Well he is limited education wise for climate change, so dumb and/or irrelevant observations is all he has.
 
I'm the dumb bastard here am I? Then please explain to this dumb cluck the lack of linkage between CO2 levels and temperatures in the established geological record of the Earth! Per favor!
 
https://www.nytimes.com/2019/07/04/us/alaska-heat-anchorage-fireworks.html


With the combined forces of climate change that has disrupted temperature trends around the state, a remarkable dearth of ice in the Bering Sea and weather patterns generating a general heat wave, Alaska is facing a Fourth of July unlike any before. Anchorage has canceled its fireworks display because of wildfire concerns, city officials are worrying about air quality and forecasters expect temperatures to rival those in Miami.

“This is unprecedented,” Anchorage’s mayor, Ethan Berkowitz, said in an interview. “I tease people that Anchorage is the coolest city in the country — and climatically that is true — but right now we are seeing record heat.”

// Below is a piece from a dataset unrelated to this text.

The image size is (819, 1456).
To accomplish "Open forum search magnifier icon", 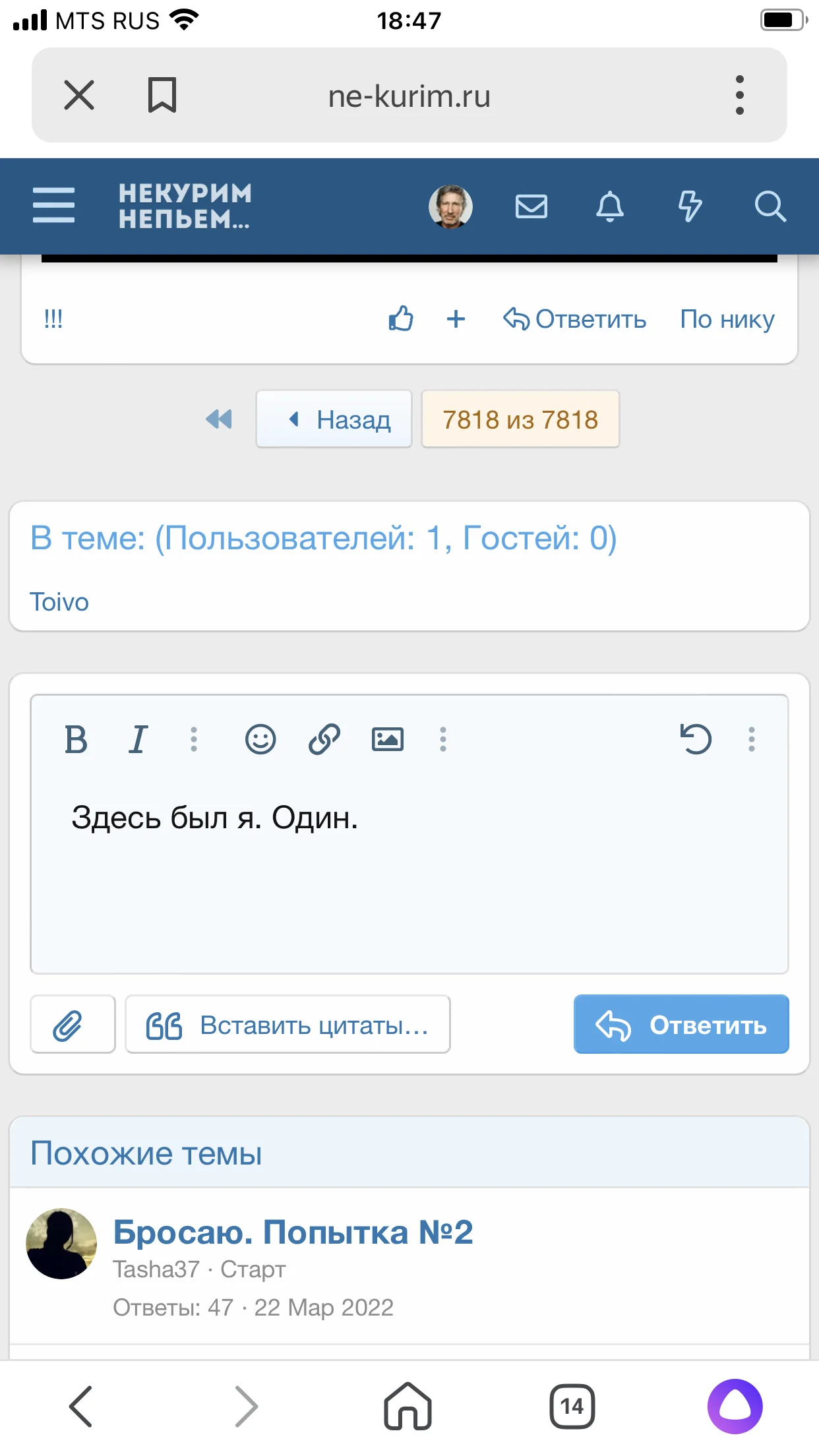I will pos(770,206).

Alaska is experiencing many of the effects of a heating planet, as the nation’s fastest-warming state, according to the Fourth National Climate Assessment. The state’s temperatures are rising at twice the global average rate, with spring temperatures averaging about two to five degrees warmer than those of half a century ago.

I don't know angelo, but that rapid speed of warming sure doesn't sound like typical change to me. Gee. I wonder what was different this time. Could it possibly have anything to do with human activity? Duh.
 
Darn facts keep getting in the way of the alarmist though!

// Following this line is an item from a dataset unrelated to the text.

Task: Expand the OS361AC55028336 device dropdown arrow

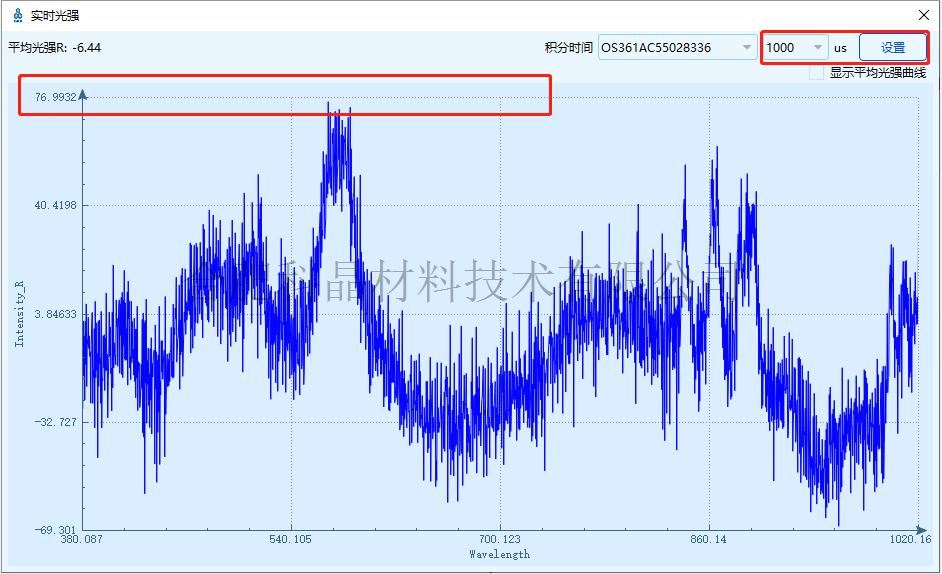Action: coord(747,48)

https://www.sciencedaily.com/releases/2016/07/160707101029.htm


During the Ordovician period, the concentration of CO2 in Earth's atmosphere was about eight times higher than today. It has been hard to explain why the climate cooled and why the Ordovician glaciations took place. A new study, published in Nature Communications, shows that the weathering of rock caused by early non-vascular plants had the potential to cause such a global cooling effect.

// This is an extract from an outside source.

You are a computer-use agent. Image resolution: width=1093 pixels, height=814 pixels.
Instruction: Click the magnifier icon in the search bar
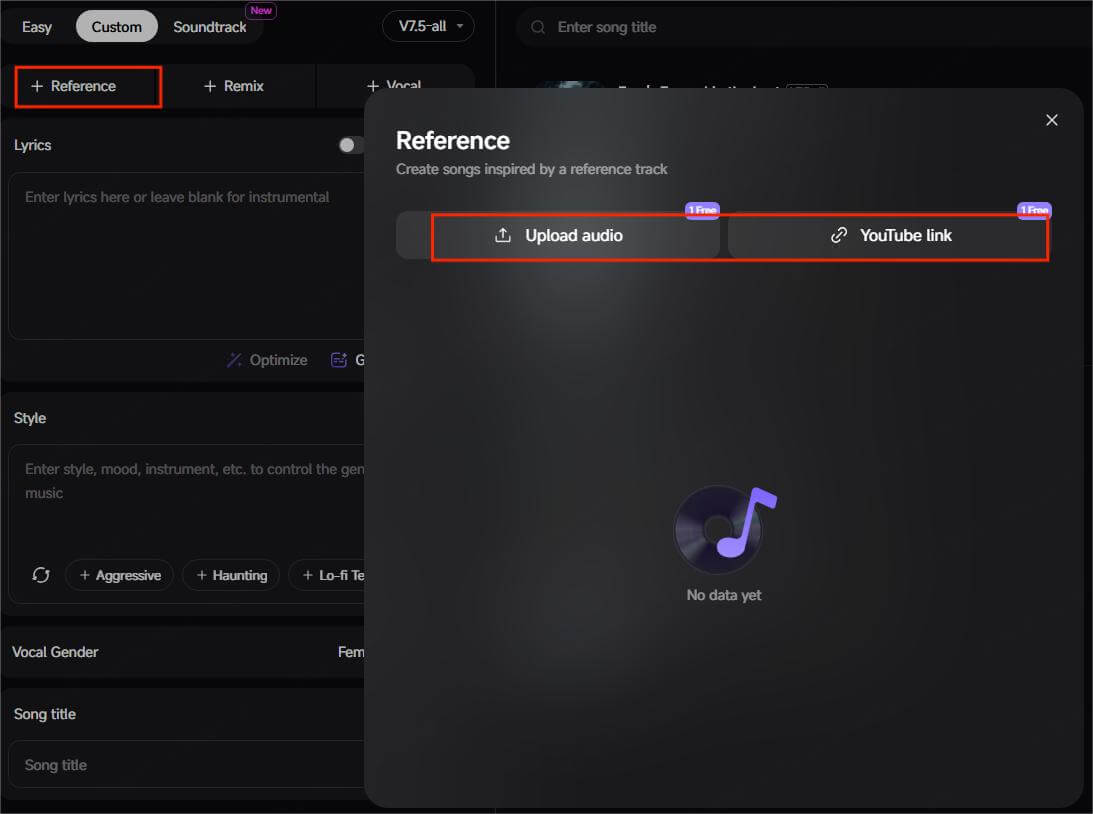[539, 27]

"When we can better understand the carbon cycle in the past, we can better predict what happens with the climate in the future," says Philipp Porada of Stockholm University, one of the authors of the study.

Non-vascular plants, such as mosses, hornworts and liverworts, probably evolved during the Ordovician period, around 450 million years ago. They are older than vascular plants, such as trees and grasses, and together with lichens, which are a symbiosis of fungi and algae, they formed the earliest terrestrial vegetation. Today's successors of these organisms are distributed worldwide and are characterised by their ability to survive in environments in which the supply of both water and nutrients is scarce. They are found in both cold and warm desert regions and are able to grow on rock surfaces and the bark of trees. Although they do not have real roots, they affect the surfaces on which they grow: the release of various organic acids dissolves underlying rock minerals.
 
I like how he jumps from "hey look it snowed in Albany, NY in November therefore there is no warming" to "The climate has always changed, look at the conditions 1 billion years ago".
 
July Temperature Distribution.jpg

I'm wondering. Is it Ordovician moss that explains this big sudden shift in climate for east central Florida? Don't blame the station. The signal is the same at DAB, MLB, VRB and some interior weather stations as well.
 
He left this part out of his Ordovician post:

This has important implications for the climate system, since chemical weathering of silicate rocks such as granite results in a drawdown of atmospheric CO2 and may therefore lead to global cooling. During the weathering process CO2 dissolves in water as acid, and is then transported to the ocean where the carbon is buried as carbonate rock.